Not that I’d know anything about that.
And then there’s the work commute. As if cranking up the car at 4:45 a.m. isn’t depressing enough, you have to chant a little inspirational mantra to steel your nerves for the drive and day ahead.
Now, after building yourself up, all you need is “Eye of the Tiger” as your morning’s soundtrack. So, you turn on your iPod and hit “Shuffle.” Then, and only then, Snow Patrol’s “Chasing Cars” oozes through the speakers.
Game over. Next stop: Ugly Cry Central.
But not this morning. Around the time I decide against taking a tire iron to the back of the slow-moving Jeep ahead of me, I start getting a familiar, gut-wrenching pain. No, not gas.
Mostly fear and self-loathing, with a dollop of despair.
Now, the fear doesn’t stem from being genuinely afraid of my coworkers. Rather, it springs from a worry that I’ll forget to pack my professional filter and call one of them a horrendously rancid name. That it’ll just slip out.
“Pass me the toner.”
“You’re a withered cunt.”
Just like that. I know it’s going to happen.

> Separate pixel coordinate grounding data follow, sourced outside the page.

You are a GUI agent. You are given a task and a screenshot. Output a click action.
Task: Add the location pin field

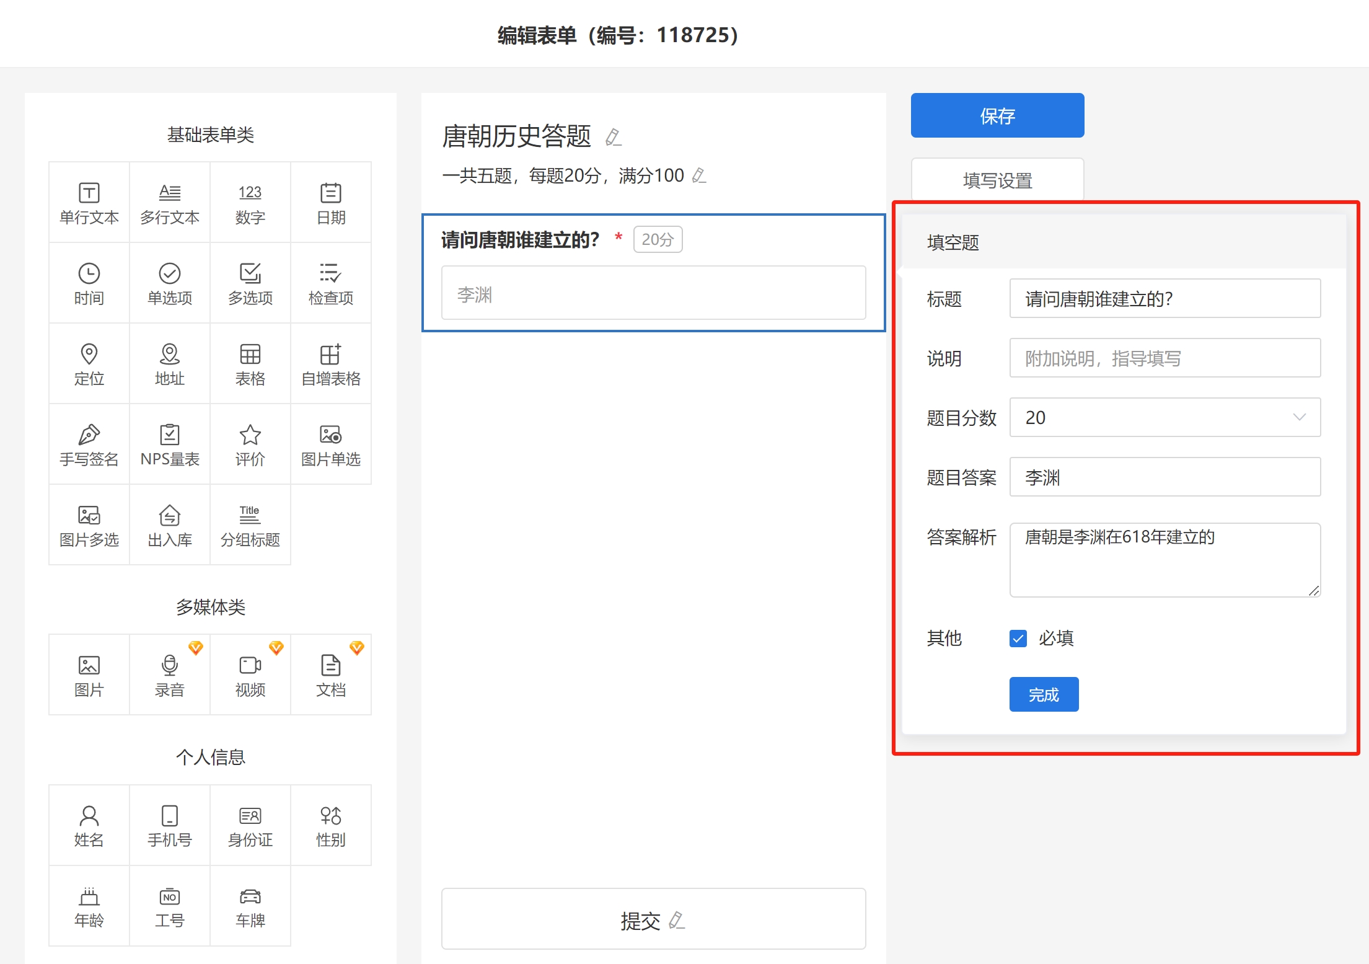(89, 364)
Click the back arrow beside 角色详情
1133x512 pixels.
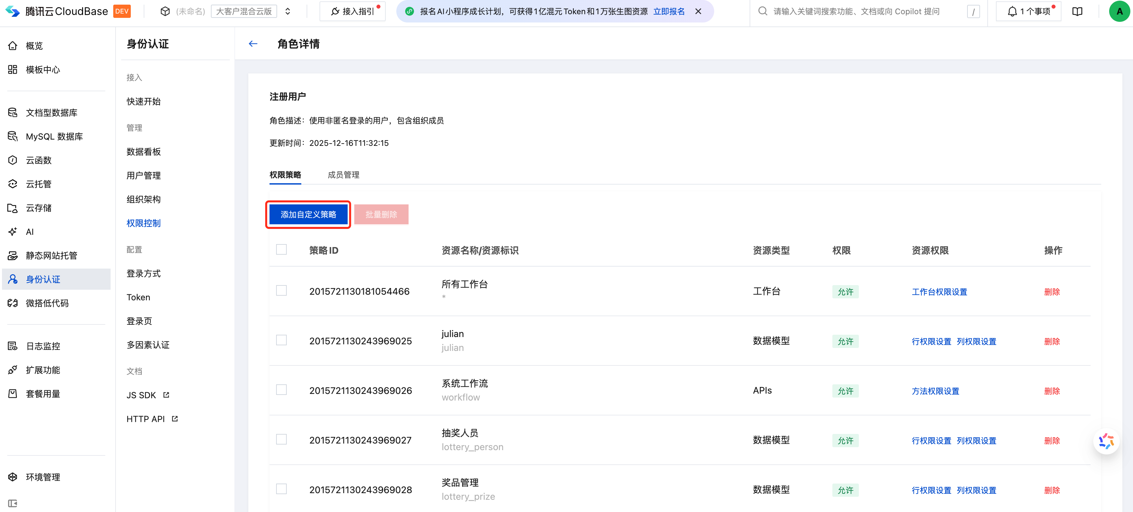(253, 44)
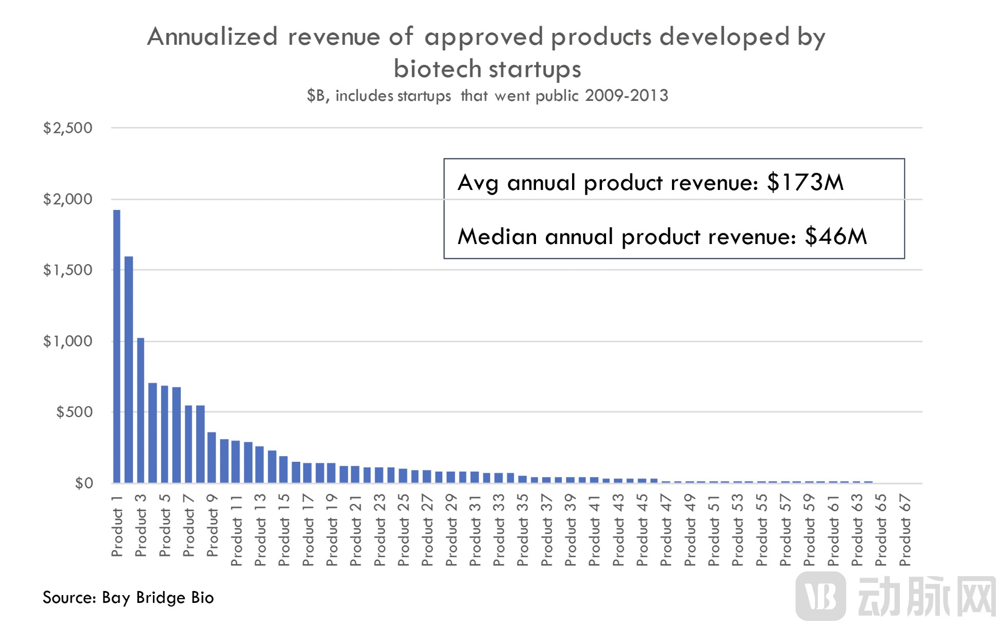Click the subtitle mentioning 2009-2013

coord(487,96)
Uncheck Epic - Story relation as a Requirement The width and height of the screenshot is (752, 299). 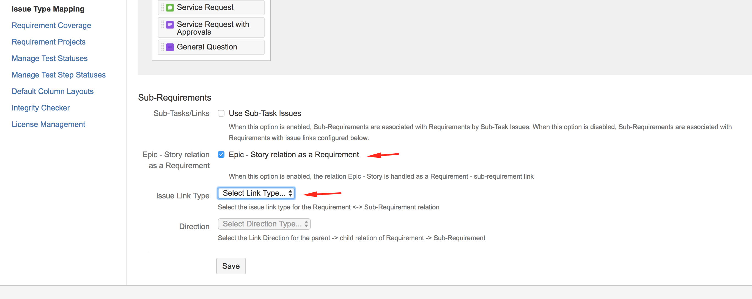[221, 154]
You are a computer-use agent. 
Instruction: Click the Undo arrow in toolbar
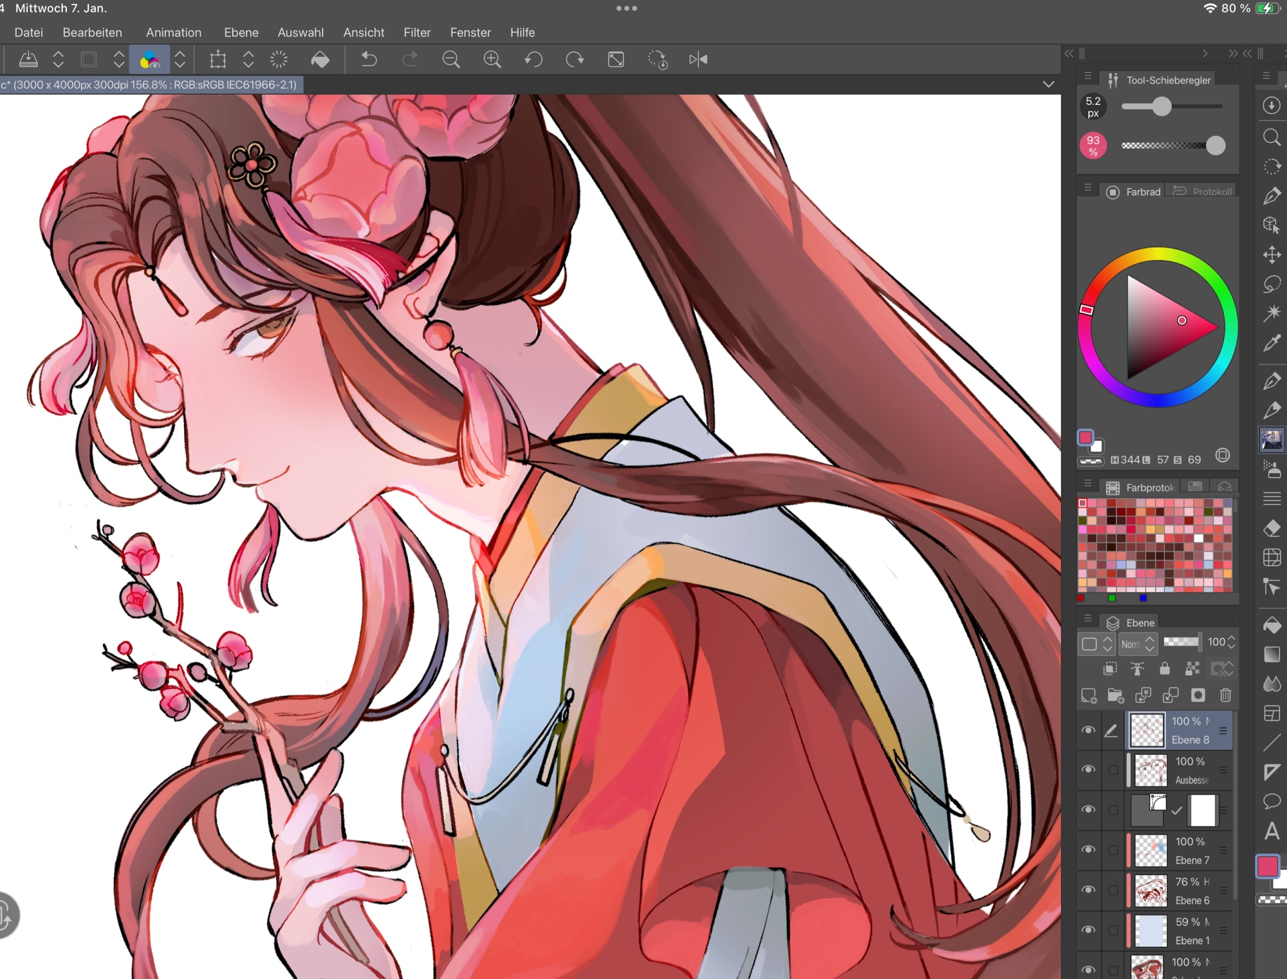click(369, 60)
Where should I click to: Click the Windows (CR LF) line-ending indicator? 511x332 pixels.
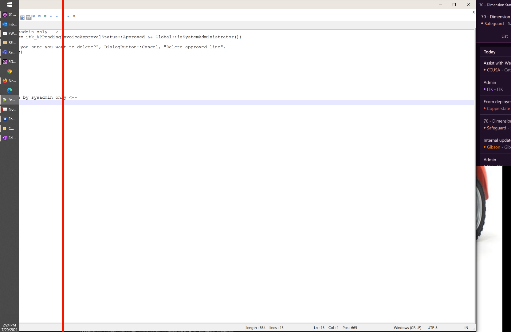(407, 328)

And let me just say, I despise that word. It’s just plain horrible. But when someone crosses the threshold from insane to despicable, it’s warranted. And for a particularly crazed lunatic (a.k.a., McNutterpants) who moved herself into the vacant manager’s office like a delusional hermit crab—but who also goes batshitcrazy if you move anything in your personal office space—it’s the only moniker that’ll suffice.
But if I really think about it, pity dances along the periphery of the charged ripostes I mentally conjure. Because, honestly, I feel a little sorry for McNutterpants. Sure, my life isn’t perfect: I’ve got debt sprinkled here and there; I’m no magazine model; I’ll never be rich; I sometimes scare passersby with my Chia Pet-rat nest hair; and I have a weird penchant for carrying dental floss in my pocket. Still, with all that aside, I haven’t settled for one of life’s sad consolation prize packs like McNutterpants.
I don’t know if I’ll succeed in forging my own path through life’s deep, dark undergrowth. But I’ve got to try with my own tools. Even if their edges are worn by repeated blows, their hilts rusted by tears.